You are viewing a plain text version of this content. The canonical link for it is here.

Posted to user@nutch.apache.org by Paul M Lieberman <pa...@alum.mit.edu> on 2006/08/12 21:38:02 UTC

crawl w/o store

Y'all -

I need to do an intranet crawl in order to get a list of all URLs 
fetched. I do NOT want to store the data for this crawl. I understand 
there is a configuration option to do just this. Which file do I change 
(conf/nutch-site.xml?), and what do I need to add to it?

I'm running nutch 0.72.

- Paul M Lieberman

Re: crawl w/o store

Posted by Dennis Kubes <nu...@dragonflymc.com>.
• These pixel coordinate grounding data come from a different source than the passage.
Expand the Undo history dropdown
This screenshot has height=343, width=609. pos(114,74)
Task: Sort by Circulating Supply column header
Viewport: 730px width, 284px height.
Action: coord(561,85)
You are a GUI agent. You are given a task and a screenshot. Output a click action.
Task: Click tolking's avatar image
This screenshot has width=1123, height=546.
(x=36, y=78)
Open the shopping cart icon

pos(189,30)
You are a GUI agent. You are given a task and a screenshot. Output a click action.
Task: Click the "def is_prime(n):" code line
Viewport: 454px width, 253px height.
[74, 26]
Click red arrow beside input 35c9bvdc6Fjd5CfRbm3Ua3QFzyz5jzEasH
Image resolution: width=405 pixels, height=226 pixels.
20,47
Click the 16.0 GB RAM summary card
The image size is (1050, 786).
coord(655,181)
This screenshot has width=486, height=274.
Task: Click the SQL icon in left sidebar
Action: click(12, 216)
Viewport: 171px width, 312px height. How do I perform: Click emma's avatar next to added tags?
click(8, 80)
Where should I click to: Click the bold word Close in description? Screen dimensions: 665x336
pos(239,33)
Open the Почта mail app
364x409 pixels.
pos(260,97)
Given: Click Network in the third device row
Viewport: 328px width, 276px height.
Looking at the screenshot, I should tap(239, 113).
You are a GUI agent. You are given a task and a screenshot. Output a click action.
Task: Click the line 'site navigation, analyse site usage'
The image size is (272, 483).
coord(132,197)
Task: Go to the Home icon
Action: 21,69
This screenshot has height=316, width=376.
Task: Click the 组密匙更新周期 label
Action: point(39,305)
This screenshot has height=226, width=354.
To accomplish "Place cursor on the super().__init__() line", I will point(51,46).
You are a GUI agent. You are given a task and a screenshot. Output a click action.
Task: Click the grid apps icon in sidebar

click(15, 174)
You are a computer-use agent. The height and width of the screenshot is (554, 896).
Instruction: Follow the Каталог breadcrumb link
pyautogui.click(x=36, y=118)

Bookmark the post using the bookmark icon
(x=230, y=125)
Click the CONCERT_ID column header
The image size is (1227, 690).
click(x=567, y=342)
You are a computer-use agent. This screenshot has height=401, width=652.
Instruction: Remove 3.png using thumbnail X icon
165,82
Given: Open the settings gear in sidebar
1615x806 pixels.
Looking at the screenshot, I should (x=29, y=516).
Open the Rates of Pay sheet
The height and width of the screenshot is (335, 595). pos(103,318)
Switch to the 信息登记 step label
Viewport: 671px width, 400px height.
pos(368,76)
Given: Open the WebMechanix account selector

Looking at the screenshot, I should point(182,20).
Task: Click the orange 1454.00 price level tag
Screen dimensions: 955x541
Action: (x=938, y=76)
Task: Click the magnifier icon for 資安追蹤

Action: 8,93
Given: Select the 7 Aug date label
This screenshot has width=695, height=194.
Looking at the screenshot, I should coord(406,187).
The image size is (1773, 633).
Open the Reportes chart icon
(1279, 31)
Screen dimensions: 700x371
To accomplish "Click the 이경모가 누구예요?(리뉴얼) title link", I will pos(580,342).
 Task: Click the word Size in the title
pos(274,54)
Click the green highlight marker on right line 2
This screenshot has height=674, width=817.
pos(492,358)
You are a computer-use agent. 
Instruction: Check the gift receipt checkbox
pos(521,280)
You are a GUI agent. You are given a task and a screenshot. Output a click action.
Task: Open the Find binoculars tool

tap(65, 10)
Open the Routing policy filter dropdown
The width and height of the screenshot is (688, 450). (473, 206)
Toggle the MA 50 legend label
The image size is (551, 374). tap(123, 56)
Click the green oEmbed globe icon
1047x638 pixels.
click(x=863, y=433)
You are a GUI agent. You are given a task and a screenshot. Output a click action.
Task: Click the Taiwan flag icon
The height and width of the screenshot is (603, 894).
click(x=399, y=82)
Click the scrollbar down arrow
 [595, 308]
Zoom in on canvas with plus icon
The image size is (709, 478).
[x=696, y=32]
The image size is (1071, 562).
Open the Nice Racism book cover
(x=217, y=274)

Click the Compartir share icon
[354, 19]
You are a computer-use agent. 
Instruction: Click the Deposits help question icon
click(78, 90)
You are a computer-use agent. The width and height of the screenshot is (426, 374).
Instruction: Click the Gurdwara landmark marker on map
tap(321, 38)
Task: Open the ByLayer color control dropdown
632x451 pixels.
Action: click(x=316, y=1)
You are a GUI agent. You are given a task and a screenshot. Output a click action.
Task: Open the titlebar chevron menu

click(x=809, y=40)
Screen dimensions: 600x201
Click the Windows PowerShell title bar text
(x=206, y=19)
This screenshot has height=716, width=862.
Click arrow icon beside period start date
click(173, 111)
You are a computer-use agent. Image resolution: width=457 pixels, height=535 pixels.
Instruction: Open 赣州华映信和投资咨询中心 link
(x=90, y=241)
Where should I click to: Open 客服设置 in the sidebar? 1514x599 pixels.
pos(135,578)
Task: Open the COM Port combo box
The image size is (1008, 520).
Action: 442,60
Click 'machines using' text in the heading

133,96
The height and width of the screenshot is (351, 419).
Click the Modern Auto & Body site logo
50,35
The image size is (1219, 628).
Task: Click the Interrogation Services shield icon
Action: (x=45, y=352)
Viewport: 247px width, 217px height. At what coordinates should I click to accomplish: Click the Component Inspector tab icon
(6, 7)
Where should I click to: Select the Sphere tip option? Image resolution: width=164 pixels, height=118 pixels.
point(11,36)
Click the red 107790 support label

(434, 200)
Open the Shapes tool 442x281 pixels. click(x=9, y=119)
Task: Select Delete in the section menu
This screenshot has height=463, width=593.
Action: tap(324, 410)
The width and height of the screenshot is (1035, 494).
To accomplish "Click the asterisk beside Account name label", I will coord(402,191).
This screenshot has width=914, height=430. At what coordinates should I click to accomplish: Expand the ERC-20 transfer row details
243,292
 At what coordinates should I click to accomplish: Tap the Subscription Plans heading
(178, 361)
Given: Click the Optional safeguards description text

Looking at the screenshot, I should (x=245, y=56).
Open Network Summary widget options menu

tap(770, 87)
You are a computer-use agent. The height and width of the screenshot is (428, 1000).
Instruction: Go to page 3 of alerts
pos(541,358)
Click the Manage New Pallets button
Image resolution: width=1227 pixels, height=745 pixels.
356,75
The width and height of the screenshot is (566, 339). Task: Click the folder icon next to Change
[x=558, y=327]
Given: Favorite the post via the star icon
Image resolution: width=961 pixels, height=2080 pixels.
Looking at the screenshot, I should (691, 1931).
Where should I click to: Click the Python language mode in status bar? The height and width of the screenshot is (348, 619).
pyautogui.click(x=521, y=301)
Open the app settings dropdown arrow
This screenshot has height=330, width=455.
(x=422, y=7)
You can add the property to the nutch-site.xml file to take precedence 
over default in nutch-default.xml file.  The value is as below.  This is 
for Nutch 0.8  I am not sure if this is the same for 0.72

<property>
  <name>fetcher.store.content</name>
  <value>false</value>
  <description>If true, fetcher will store content.</description>
</property>

Dennis



Paul M Lieberman wrote:
> Y'all -
>
> I need to do an intranet crawl in order to get a list of all URLs 
> fetched. I do NOT want to store the data for this crawl. I understand 
> there is a configuration option to do just this. Which file do I 
> change (conf/nutch-site.xml?), and what do I need to add to it?
>
> I'm running nutch 0.72.
>
> - Paul M Lieberman